Perhaps you’ve heard the line, “You can ‘tuna’ piano, but you can’t tuna fish!”
Well, I was tuning another piano just yesterday, and ran into what I often experience: stubborn strings. These are the strings that move or slip out of place after being tuned, often several times. They require a lot more time and effort than a string that “tunes” quickly and stays in place.
Today, I had at least three strings that required adjusting multiple times. I’d have to move the rubber mute over again, check the new tuning against the octaves (other notes like it; i.e., playing two C’s together) to make sure, once again, that they matched. A perfect octave tuning won’t “vibrate”, meaning they each sound exactly the same pitch, because they’re on the same wavelength. Everything is where it should be, and sounds beautiful… unless and until it moves out of place again.
In the case of these stubborn boogers, they would move out of place – almost immediately, proving very time-consuming and frustrating for the tuner (me, in this case).
As if things weren’t bad enough, this particular piano was the first one I’d tuned since my carpel tunnel surgeries on both hands a few weeks ago. It was already painful to tune a piano, and exceptionally difficult having to do some of them over and over again. After about the fifth time, I vowed to get it perfect one more time, then go on with my tuning — whatever happened.
Some strings are just too brittle, usually from long-term neglect (lack of regular tunings), abuse, and/or environmental conditions. Brittle strings often break instead of stretching, as a “healthy” string would do. Often they’re coated in rust, and the first hint of moving and stretching causes immediate breaking. They just don’t want to budge, and they refuse to surrender to the will of the tuning hammer… so they’re useless.
The only options are to leave that spot empty, without that string to sound, or to be replaced by a new string, which requires a long time to “re-train”, and may never sound as good as or match the exact tone of the original.
I am continually amazed at the life lessons God illuminates to me as I tune pianos all these years. I think of the many times I have been that “stubborn string”, resisting the “tuning” and correction of my loving Heavenly Father. Of course, I did similar things with my earthly parents, resenting and fighting against their efforts to enforce boundaries (which they set to protect me from bad stuff and situations), and to train me as a self-controlled, Godly young woman.
All those bad decisions, attitudes of pride, deception, lying to my dad (as a teenager), sexual sin, and rebellion certainly caused frustration and heartache to my parents. I’m sure after so many attempts, my dad (who was married to my second stepmom by this time) must have thrown up his hands in despair. It’s like that stubborn string that kept going out of tune even after five attempts to tune it.
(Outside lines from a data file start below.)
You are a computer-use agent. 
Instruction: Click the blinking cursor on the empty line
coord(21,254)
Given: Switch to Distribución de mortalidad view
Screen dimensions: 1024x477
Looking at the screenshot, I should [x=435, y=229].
I’m so thankful that God has more patience and mercy than we humans! He instructed the disciples (and that includes us, His modern-day followers) to forgive each other, “seventy times seven”, or an innumerable amount of times. God forgives us that way! We only have to ask, with a sincere heart.
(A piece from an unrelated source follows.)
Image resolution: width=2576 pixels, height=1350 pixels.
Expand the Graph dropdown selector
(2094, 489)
[bctt tweet=”SO good to know! If we confess our sins, He is faithful and just to forgive us our sins and cleanse us from all unrighteousness. 1st John 1:9 #inspiringhopeblog” username=”becky_wright”]
I am eternally grateful that I am FORGIVEN and CLEAN before God. I am in awe of His mercy, for all the times He’s saved me from certain death, physical harm, and for steering me away from situations that were designed by Satan to destroy me! I praise the name of Jesus for giving this “stubborn string” countless chances to “tune up” under His gentle and patient hand. And, just like a piano, we each need regular tunings to function properly and to experience that “abundant life” that our Creator designed us to have.
My pride has been broken numerous times, as has my heart. As a result of my own sin, or often the actions of others or unforeseeable circumstances, I have been stretched, bent, and sometimes crushed with grief. These were all necessary, however, for the refining process (which is ongoing), to keep my heart pliable and sensitive to the voice of the Holy Spirit.
I want to be used by God to make an eternal difference in the world, beginning with my own family, people I know, and extending to people around the world.
I want to be in unison and harmoniously united with others who have the same desire, in my family, in my church, and in God’s family worldwide. That only happens when we are teachable, flexible, “tune-able”.